If you're interested / able to give them a home / want to hear more I would love to share with you more about these wonderful birds.
Thank you.
~ 4zp.

* There are stories (updates) on my profile page of these two birds should you wish to know a bit more about them. * If you've seen the names PlaCida (sometimes PlaCido) and IndiGO these are the birds of whom I speak ~ Photo I is PlaCida and II is IndiGO.
* I also accidentally  posted this in the birds for sale / adoption.

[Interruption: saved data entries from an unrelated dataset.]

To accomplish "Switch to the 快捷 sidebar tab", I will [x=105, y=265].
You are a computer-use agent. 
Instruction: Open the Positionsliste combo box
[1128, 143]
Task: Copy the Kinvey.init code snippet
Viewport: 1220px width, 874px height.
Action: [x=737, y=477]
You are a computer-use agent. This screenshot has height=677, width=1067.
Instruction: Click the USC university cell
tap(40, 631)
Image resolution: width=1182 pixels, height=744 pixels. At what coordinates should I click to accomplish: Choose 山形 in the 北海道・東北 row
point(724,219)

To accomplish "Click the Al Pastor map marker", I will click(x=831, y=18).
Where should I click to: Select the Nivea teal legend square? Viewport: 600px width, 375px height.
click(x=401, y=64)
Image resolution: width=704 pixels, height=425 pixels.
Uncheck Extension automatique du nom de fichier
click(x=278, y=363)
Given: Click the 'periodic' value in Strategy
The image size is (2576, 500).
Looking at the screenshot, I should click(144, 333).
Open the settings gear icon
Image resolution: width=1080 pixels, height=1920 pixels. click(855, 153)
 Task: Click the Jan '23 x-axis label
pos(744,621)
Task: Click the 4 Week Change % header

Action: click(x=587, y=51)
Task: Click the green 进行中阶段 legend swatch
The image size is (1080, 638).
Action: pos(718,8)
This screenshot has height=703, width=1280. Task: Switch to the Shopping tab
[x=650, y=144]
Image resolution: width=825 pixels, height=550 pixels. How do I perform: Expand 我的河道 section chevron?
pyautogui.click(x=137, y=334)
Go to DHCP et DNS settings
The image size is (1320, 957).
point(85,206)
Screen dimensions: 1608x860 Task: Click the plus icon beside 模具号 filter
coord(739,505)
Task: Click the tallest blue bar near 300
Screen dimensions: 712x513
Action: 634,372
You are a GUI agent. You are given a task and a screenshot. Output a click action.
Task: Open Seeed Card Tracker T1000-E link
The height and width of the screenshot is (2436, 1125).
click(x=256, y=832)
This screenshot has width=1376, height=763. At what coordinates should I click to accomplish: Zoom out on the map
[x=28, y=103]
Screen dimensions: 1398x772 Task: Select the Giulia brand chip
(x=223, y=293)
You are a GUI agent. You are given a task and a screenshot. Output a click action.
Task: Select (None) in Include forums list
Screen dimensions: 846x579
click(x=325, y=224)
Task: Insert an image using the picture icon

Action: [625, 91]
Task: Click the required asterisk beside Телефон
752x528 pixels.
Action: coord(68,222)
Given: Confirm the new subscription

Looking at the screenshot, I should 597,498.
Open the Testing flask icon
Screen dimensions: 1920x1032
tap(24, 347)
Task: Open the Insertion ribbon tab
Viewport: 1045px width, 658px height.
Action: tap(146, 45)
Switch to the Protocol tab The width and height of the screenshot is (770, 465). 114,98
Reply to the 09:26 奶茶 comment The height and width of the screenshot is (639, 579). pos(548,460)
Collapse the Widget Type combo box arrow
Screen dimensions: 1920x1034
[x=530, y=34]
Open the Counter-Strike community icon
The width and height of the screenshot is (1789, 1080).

There are two more pictures there.


----------



## MaggieG (Aug 6, 2010)

where are you located?


----------



## EgypSwiftLady (Jan 14, 2008)

Just to let anyone interested these 2 pigeons have found a home in our sanctuary, so they are no longer available.

Thanks


----------



## lwerden (May 31, 2008)

Bless you Robin for always being able to provide a safe and loving place for these disabled birds.


----------



## Guest (Aug 12, 2010)

EgypSwiftLady said:


> Just to let anyone interested these 2 pigeons have found a home in our sanctuary, so they are no longer available.
> 
> Thanks


good to know


----------



## TAWhatley (Mar 6, 2001)

EgypSwiftLady said:


> Just to let anyone interested these 2 pigeons have found a home in our sanctuary, so they are no longer available.
> 
> Thanks


Thank you, Robin! How are they doing?

Terry


----------